Problem details :: The number needed is how many lines of the data hold the string "agent". Give that number and nothing more.

Information provided ::
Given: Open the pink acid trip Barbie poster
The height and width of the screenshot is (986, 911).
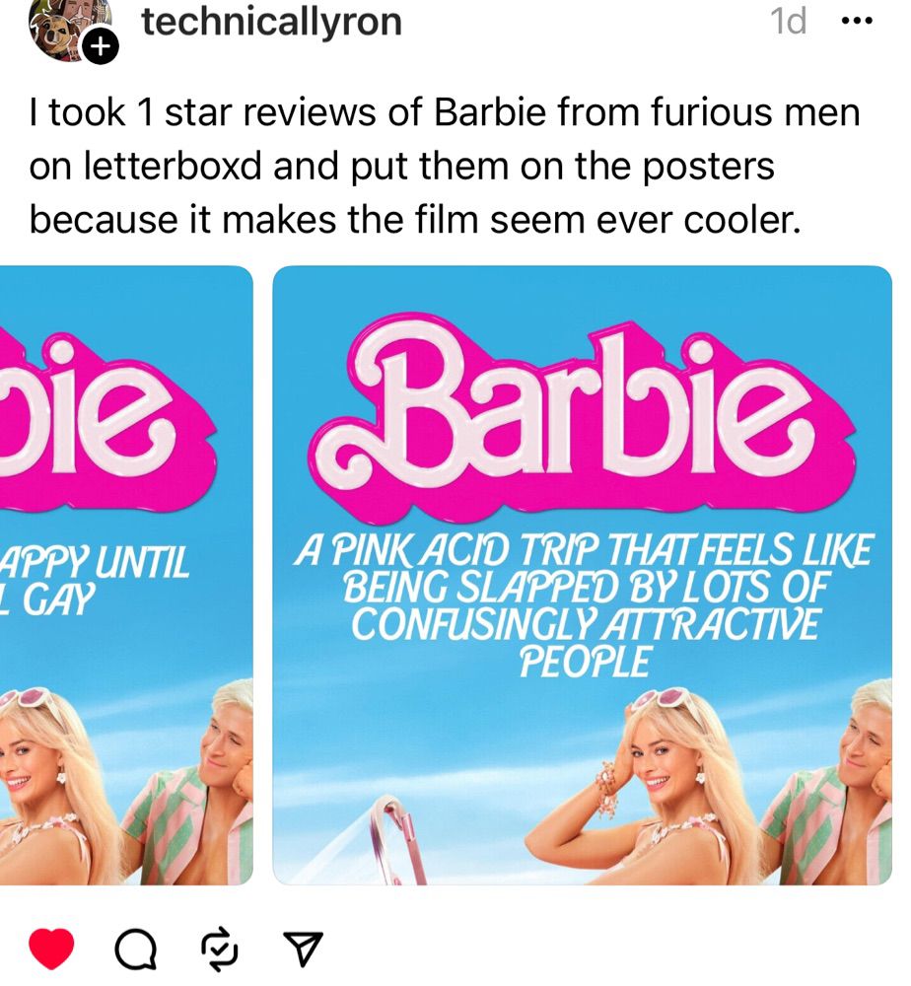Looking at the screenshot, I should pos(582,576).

---

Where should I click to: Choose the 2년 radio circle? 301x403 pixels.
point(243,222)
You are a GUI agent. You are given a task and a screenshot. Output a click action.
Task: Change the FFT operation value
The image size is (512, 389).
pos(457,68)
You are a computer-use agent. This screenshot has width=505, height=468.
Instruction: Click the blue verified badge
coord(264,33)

Final answer :: 2